Tick Database, Now Want to Run SQL

amazingIndustry · Jul 10, 2012

Do you understand the difference between reading persisted data IN THE EVENT OF A CRASH, and reading/consuming data in real-time for strategy computation purposes? I think I said enough.

Quote from propseeker:

Quote from amazingIndustry:

To be honest you do not understand, I remind you AGAIN that I never said I want to save quotes to disk and then read them again in real-time.

Quote from amazingIndustry:

I said I look to implement a solution that can move time series based data from memory to disk as close to real-time as possible in order to recover such saved data in the event of a crash.

the only one here with a reading comprehension problem is you. my comments stand. stop being such a douche.

[/B]

Makis · Jul 11, 2012

Quote from amazingIndustry:

...
I look for a solution that allows me to persist data within the data feed module to disk for recovery purposes.

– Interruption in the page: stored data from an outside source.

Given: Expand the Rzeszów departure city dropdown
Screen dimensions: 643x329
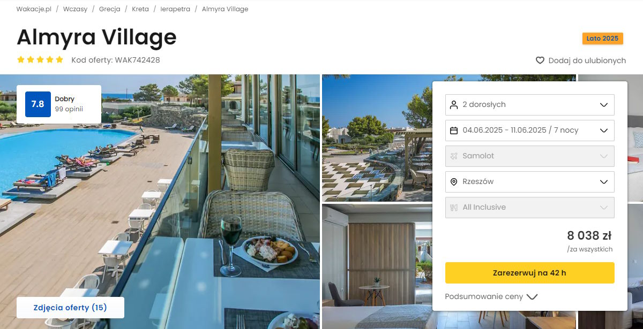Looking at the screenshot, I should tap(530, 181).
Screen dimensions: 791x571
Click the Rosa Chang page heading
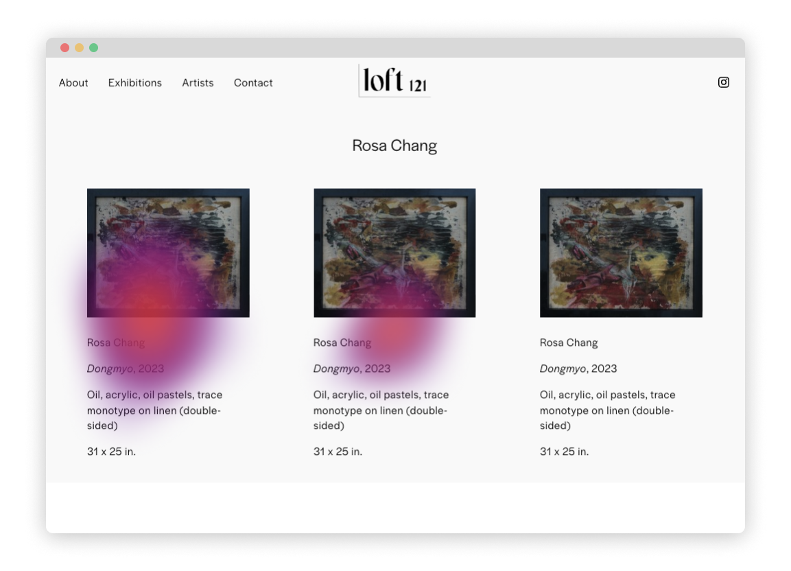[x=394, y=145]
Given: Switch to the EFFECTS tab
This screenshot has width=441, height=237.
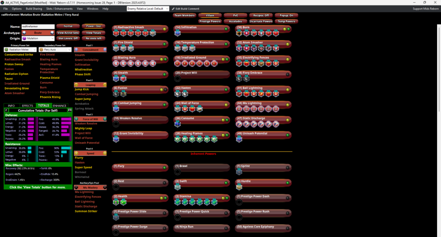Looking at the screenshot, I should (27, 106).
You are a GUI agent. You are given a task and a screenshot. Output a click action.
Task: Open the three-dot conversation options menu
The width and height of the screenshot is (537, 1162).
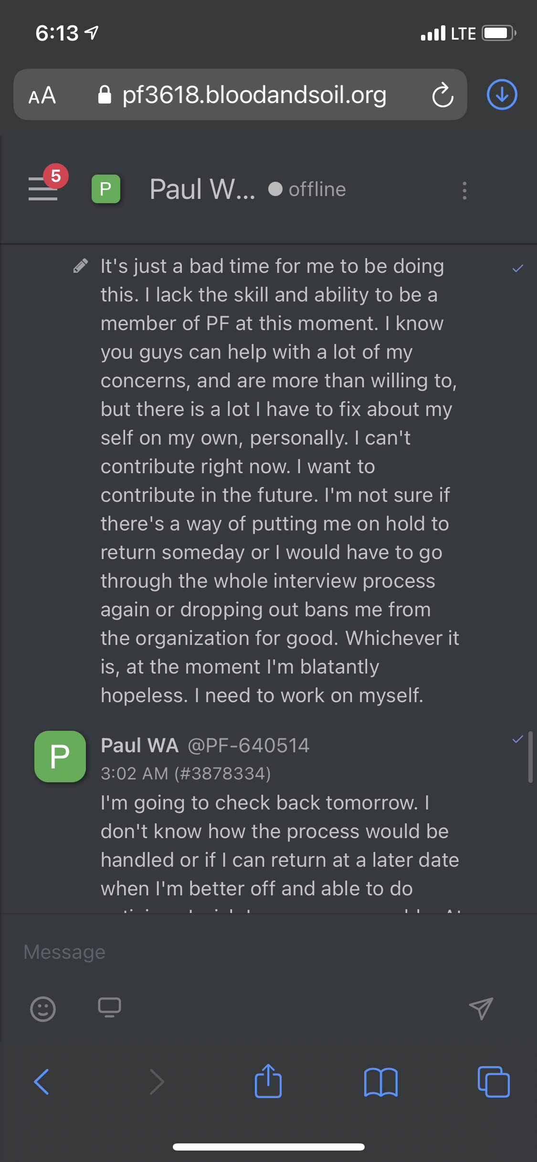[464, 190]
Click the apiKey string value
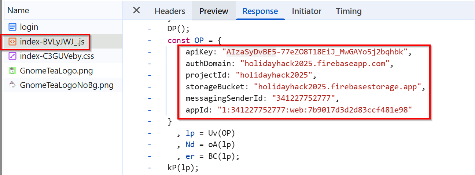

Obviously such routine would run within its own datablock (C# TPL Dataflow) or thread.

A lot depend on the specifics of your design but from the info so far your best bet would be to serialize each message and dump onto a file (or mmap if available, but would need some extra work for mmaps)

I have worked on several market data platforms and all provide native serialize() and deserialize() methods to convert messages to buffers. Chances are that whichever vendor api you use has similar functionality. Other feeds (e.g iqfeed) give you straight buffers. Dump those buffers onto a file on a dedicated thread. Alternatively, you can write your own serialize method and only dump messages after you aggregate them to your own format. There are cons/pros either way.

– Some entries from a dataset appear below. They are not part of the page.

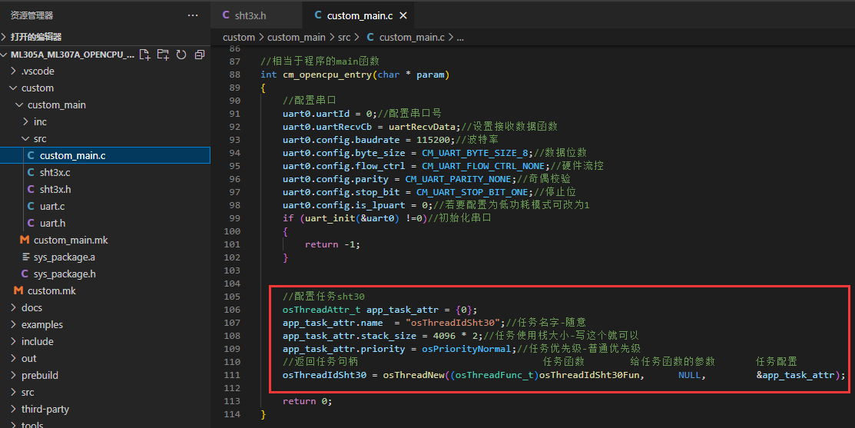Image resolution: width=855 pixels, height=428 pixels.
Task: Expand the inc folder
Action: coord(40,121)
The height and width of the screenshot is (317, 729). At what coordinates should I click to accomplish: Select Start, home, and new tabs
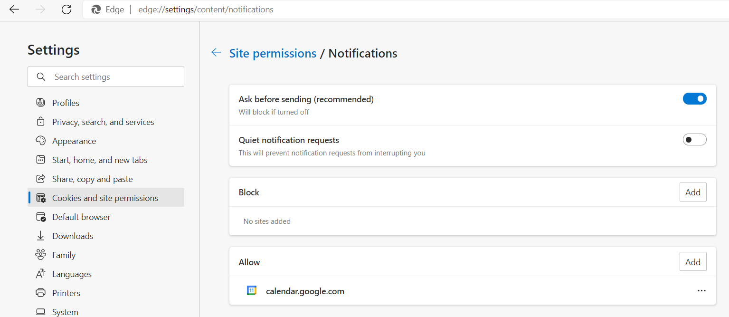(x=100, y=160)
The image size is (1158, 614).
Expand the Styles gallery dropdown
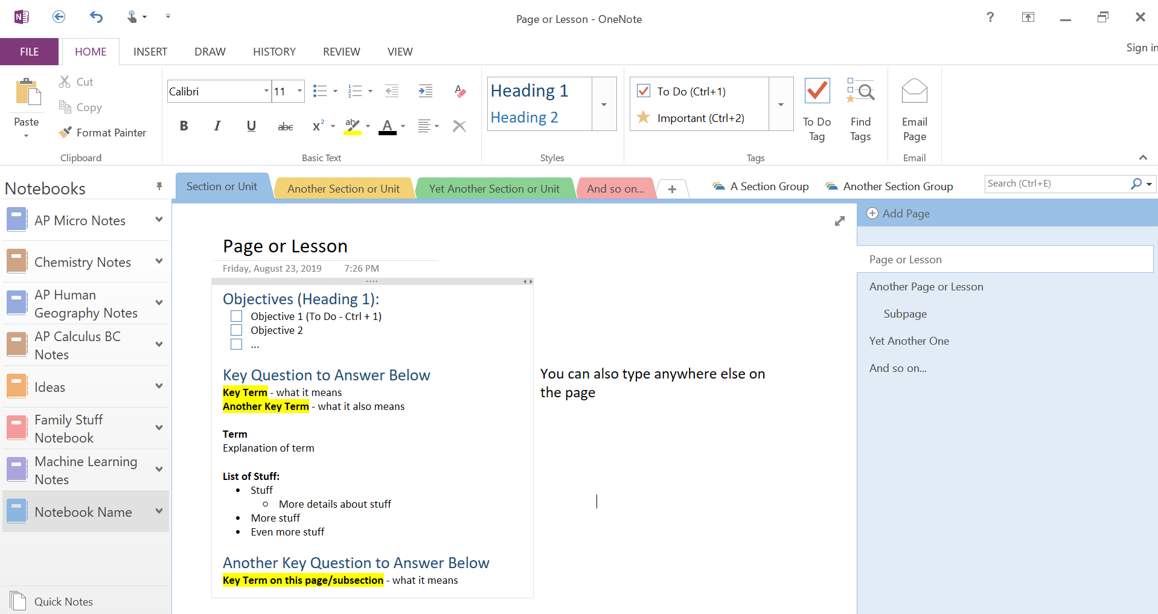point(604,104)
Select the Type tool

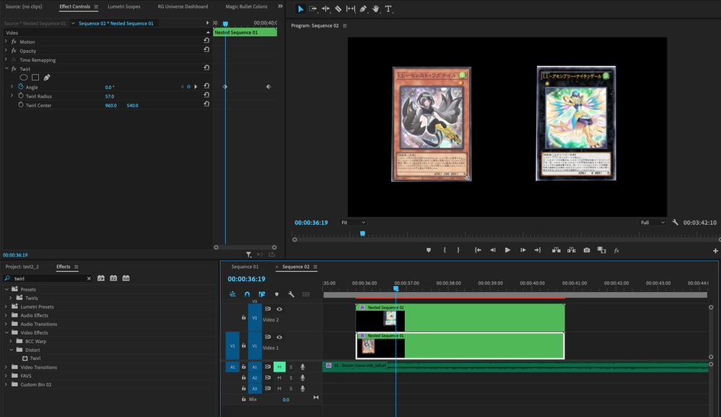coord(388,9)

A database would be an overkill for your purpose, but you then have an option to use it in other ways as well, so it may worth your time. I have never used it, but recently came across MonetDB that looks promising for real time tick data capture.

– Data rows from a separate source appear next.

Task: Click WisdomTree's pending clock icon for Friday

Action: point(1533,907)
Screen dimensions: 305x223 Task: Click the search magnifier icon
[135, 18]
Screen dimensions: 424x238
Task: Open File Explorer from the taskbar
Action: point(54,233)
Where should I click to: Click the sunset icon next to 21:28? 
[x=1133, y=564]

A better solution (but time consuming to implement) would be to decouple your OMS and Market Data from the same process, and further decouple the market data aggregation and data capture, as you eliminate the possibility of your data capture dragging down the most critical components in case of high volume and data spikes. That also would depend on which asset classes and how many symbols you subscribe for.

amazingIndustry · Jul 11, 2012

Hi Makis, I really appreciate your response and candid and qualified feedback. I realize I too often criticize but I do not praise good things enough on this board. So, please note my gratitude.

a) I do not have issues with serialization/deserialization, I think I would be able to get quotes fast enough into pure binary file storage if I went the file route, rather than db.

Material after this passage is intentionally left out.